_Job_
Edit the listing below by replacing each "computer-use agent" with "desktop assistant", keeping every other part the same.

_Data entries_
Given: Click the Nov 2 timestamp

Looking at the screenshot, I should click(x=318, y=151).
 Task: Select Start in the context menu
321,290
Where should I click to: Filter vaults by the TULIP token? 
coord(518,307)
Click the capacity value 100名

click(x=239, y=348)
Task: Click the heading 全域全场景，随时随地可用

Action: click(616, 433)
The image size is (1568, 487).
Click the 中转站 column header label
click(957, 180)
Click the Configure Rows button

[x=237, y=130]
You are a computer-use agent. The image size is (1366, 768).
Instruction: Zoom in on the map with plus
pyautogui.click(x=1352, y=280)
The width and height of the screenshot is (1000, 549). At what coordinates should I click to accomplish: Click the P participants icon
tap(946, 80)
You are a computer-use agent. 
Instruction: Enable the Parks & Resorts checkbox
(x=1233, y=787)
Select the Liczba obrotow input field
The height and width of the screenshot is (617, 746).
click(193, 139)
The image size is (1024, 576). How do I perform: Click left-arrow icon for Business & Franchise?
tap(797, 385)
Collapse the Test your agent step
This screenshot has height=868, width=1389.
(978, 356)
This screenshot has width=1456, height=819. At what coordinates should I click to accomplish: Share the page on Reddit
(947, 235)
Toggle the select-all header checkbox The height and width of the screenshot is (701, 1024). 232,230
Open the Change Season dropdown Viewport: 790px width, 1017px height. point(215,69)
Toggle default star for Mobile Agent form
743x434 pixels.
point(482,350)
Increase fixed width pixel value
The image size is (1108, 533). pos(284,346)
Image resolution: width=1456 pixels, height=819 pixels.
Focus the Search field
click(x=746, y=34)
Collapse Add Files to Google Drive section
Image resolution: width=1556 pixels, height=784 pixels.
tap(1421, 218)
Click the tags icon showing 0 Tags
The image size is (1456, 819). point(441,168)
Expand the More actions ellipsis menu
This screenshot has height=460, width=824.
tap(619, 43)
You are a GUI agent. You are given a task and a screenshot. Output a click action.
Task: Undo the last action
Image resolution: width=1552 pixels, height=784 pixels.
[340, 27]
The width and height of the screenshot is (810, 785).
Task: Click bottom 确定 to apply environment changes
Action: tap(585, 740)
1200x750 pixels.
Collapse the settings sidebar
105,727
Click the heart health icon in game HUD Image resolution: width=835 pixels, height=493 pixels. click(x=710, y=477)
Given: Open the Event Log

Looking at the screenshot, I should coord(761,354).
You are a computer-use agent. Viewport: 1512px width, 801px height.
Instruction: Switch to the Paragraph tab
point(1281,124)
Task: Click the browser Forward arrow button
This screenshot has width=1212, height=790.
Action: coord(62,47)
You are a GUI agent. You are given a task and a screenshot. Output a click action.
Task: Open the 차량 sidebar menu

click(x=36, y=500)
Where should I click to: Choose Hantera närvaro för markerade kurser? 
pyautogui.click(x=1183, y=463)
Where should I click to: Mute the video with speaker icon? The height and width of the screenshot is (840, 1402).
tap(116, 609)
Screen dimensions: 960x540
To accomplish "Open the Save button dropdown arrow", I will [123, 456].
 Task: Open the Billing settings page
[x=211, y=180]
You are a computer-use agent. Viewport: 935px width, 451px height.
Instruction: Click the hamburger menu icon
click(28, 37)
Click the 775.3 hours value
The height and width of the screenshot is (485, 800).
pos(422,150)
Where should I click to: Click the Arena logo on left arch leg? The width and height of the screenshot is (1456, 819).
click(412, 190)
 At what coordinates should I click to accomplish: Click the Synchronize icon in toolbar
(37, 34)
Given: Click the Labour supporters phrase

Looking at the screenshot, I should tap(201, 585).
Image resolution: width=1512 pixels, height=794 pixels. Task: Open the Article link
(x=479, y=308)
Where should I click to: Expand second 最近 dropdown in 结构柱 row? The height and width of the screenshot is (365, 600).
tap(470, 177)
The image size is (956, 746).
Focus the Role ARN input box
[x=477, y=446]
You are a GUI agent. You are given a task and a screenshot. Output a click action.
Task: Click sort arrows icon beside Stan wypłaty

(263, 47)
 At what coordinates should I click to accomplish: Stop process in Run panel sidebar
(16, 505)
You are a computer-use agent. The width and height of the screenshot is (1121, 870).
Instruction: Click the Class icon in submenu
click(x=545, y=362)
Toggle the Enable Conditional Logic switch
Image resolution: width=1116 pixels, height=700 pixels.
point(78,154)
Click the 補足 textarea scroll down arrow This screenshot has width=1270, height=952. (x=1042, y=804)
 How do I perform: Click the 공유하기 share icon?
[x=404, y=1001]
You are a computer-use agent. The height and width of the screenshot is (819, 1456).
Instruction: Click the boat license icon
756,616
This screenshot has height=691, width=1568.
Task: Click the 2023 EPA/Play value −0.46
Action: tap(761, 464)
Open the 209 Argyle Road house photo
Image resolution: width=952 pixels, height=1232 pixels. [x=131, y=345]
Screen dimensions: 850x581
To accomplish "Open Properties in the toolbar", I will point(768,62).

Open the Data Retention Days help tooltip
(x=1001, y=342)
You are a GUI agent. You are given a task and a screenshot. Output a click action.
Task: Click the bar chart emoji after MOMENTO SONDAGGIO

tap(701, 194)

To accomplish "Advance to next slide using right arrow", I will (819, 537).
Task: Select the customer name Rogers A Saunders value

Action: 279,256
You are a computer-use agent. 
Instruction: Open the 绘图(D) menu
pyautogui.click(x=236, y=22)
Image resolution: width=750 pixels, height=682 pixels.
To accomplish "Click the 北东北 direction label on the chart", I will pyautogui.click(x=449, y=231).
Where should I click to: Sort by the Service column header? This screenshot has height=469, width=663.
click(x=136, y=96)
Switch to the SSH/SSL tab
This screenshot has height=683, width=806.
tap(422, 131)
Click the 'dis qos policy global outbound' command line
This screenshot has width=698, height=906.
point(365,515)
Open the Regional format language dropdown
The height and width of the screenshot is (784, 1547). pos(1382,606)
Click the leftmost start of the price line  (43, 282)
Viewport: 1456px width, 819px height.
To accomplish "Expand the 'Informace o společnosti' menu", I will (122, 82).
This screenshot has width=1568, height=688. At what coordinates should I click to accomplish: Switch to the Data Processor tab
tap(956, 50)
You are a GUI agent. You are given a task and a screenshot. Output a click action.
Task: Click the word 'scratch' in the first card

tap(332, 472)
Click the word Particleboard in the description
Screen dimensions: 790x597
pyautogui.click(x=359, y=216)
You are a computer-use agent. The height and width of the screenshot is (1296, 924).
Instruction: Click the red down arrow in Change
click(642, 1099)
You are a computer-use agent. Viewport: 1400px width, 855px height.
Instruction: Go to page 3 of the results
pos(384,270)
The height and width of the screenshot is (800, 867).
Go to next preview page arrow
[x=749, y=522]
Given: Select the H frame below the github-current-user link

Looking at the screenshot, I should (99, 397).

_Answer for the task_
Given: Click the Nov 2 timestamp

Looking at the screenshot, I should click(x=318, y=151).
 Task: Select Start in the context menu
321,290
Where should I click to: Filter vaults by the TULIP token? 
coord(518,307)
Click the capacity value 100名

click(x=239, y=348)
Task: Click the heading 全域全场景，随时随地可用

Action: click(616, 433)
The image size is (1568, 487).
Click the 中转站 column header label
click(957, 180)
Click the Configure Rows button

[x=237, y=130]
You are a desktop assistant. The image size is (1366, 768).
Instruction: Zoom in on the map with plus
pyautogui.click(x=1352, y=280)
The width and height of the screenshot is (1000, 549). At what coordinates should I click to accomplish: Click the P participants icon
tap(946, 80)
You are a desktop assistant. 
Instruction: Enable the Parks & Resorts checkbox
(x=1233, y=787)
Select the Liczba obrotow input field
The height and width of the screenshot is (617, 746).
click(193, 139)
The image size is (1024, 576). How do I perform: Click left-arrow icon for Business & Franchise?
tap(797, 385)
Collapse the Test your agent step
This screenshot has height=868, width=1389.
(978, 356)
This screenshot has width=1456, height=819. At what coordinates should I click to accomplish: Share the page on Reddit
(947, 235)
Toggle the select-all header checkbox The height and width of the screenshot is (701, 1024). 232,230
Open the Change Season dropdown Viewport: 790px width, 1017px height. point(215,69)
Toggle default star for Mobile Agent form
743x434 pixels.
point(482,350)
Increase fixed width pixel value
The image size is (1108, 533). pos(284,346)
Image resolution: width=1456 pixels, height=819 pixels.
Focus the Search field
click(x=746, y=34)
Collapse Add Files to Google Drive section
Image resolution: width=1556 pixels, height=784 pixels.
tap(1421, 218)
Click the tags icon showing 0 Tags
The image size is (1456, 819). point(441,168)
Expand the More actions ellipsis menu
This screenshot has height=460, width=824.
tap(619, 43)
You are a GUI agent. You are given a task and a screenshot. Output a click action.
Task: Undo the last action
Image resolution: width=1552 pixels, height=784 pixels.
[340, 27]
The width and height of the screenshot is (810, 785).
Task: Click bottom 确定 to apply environment changes
Action: tap(585, 740)
1200x750 pixels.
Collapse the settings sidebar
105,727
Click the heart health icon in game HUD Image resolution: width=835 pixels, height=493 pixels. click(x=710, y=477)
Given: Open the Event Log

Looking at the screenshot, I should coord(761,354).
You are a desktop assistant. Viewport: 1512px width, 801px height.
Instruction: Switch to the Paragraph tab
point(1281,124)
Task: Click the browser Forward arrow button
This screenshot has width=1212, height=790.
Action: coord(62,47)
You are a GUI agent. You are given a task and a screenshot. Output a click action.
Task: Open the 차량 sidebar menu

click(x=36, y=500)
Where should I click to: Choose Hantera närvaro för markerade kurser? 
pyautogui.click(x=1183, y=463)
Where should I click to: Mute the video with speaker icon? The height and width of the screenshot is (840, 1402).
tap(116, 609)
Screen dimensions: 960x540
To accomplish "Open the Save button dropdown arrow", I will [123, 456].
 Task: Open the Billing settings page
[x=211, y=180]
You are a desktop assistant. Viewport: 935px width, 451px height.
Instruction: Click the hamburger menu icon
click(28, 37)
Click the 775.3 hours value
The height and width of the screenshot is (485, 800).
pos(422,150)
Where should I click to: Click the Arena logo on left arch leg? The width and height of the screenshot is (1456, 819).
click(412, 190)
 At what coordinates should I click to accomplish: Click the Synchronize icon in toolbar
(37, 34)
Given: Click the Labour supporters phrase

Looking at the screenshot, I should tap(201, 585).
Image resolution: width=1512 pixels, height=794 pixels. Task: Open the Article link
(x=479, y=308)
Where should I click to: Expand second 最近 dropdown in 结构柱 row? The height and width of the screenshot is (365, 600).
tap(470, 177)
The image size is (956, 746).
Focus the Role ARN input box
[x=477, y=446]
You are a GUI agent. You are given a task and a screenshot. Output a click action.
Task: Click sort arrows icon beside Stan wypłaty

(263, 47)
 At what coordinates should I click to accomplish: Stop process in Run panel sidebar
(16, 505)
You are a desktop assistant. The width and height of the screenshot is (1121, 870).
Instruction: Click the Class icon in submenu
click(x=545, y=362)
Toggle the Enable Conditional Logic switch
Image resolution: width=1116 pixels, height=700 pixels.
point(78,154)
Click the 補足 textarea scroll down arrow This screenshot has width=1270, height=952. (x=1042, y=804)
 How do I perform: Click the 공유하기 share icon?
[x=404, y=1001]
You are a desktop assistant. The height and width of the screenshot is (819, 1456).
Instruction: Click the boat license icon
756,616
This screenshot has height=691, width=1568.
Task: Click the 2023 EPA/Play value −0.46
Action: tap(761, 464)
Open the 209 Argyle Road house photo
Image resolution: width=952 pixels, height=1232 pixels. [x=131, y=345]
Screen dimensions: 850x581
To accomplish "Open Properties in the toolbar", I will point(768,62).

Open the Data Retention Days help tooltip
(x=1001, y=342)
You are a GUI agent. You are given a task and a screenshot. Output a click action.
Task: Click the bar chart emoji after MOMENTO SONDAGGIO

tap(701, 194)

To accomplish "Advance to next slide using right arrow", I will (819, 537).
Task: Select the customer name Rogers A Saunders value

Action: 279,256
You are a desktop assistant. 
Instruction: Open the 绘图(D) menu
pyautogui.click(x=236, y=22)
Image resolution: width=750 pixels, height=682 pixels.
To accomplish "Click the 北东北 direction label on the chart", I will pyautogui.click(x=449, y=231).
Where should I click to: Sort by the Service column header? This screenshot has height=469, width=663.
click(x=136, y=96)
Switch to the SSH/SSL tab
This screenshot has height=683, width=806.
tap(422, 131)
Click the 'dis qos policy global outbound' command line
This screenshot has width=698, height=906.
point(365,515)
Open the Regional format language dropdown
The height and width of the screenshot is (784, 1547). pos(1382,606)
Click the leftmost start of the price line  (43, 282)
Viewport: 1456px width, 819px height.
To accomplish "Expand the 'Informace o společnosti' menu", I will (122, 82).
This screenshot has width=1568, height=688. At what coordinates should I click to accomplish: Switch to the Data Processor tab
tap(956, 50)
You are a GUI agent. You are given a task and a screenshot. Output a click action.
Task: Click the word 'scratch' in the first card

tap(332, 472)
Click the word Particleboard in the description
Screen dimensions: 790x597
pyautogui.click(x=359, y=216)
You are a desktop assistant. The height and width of the screenshot is (1296, 924).
Instruction: Click the red down arrow in Change
click(642, 1099)
You are a desktop assistant. Viewport: 1400px width, 855px height.
Instruction: Go to page 3 of the results
pos(384,270)
The height and width of the screenshot is (800, 867).
Go to next preview page arrow
[x=749, y=522]
Given: Select the H frame below the github-current-user link

Looking at the screenshot, I should (99, 397).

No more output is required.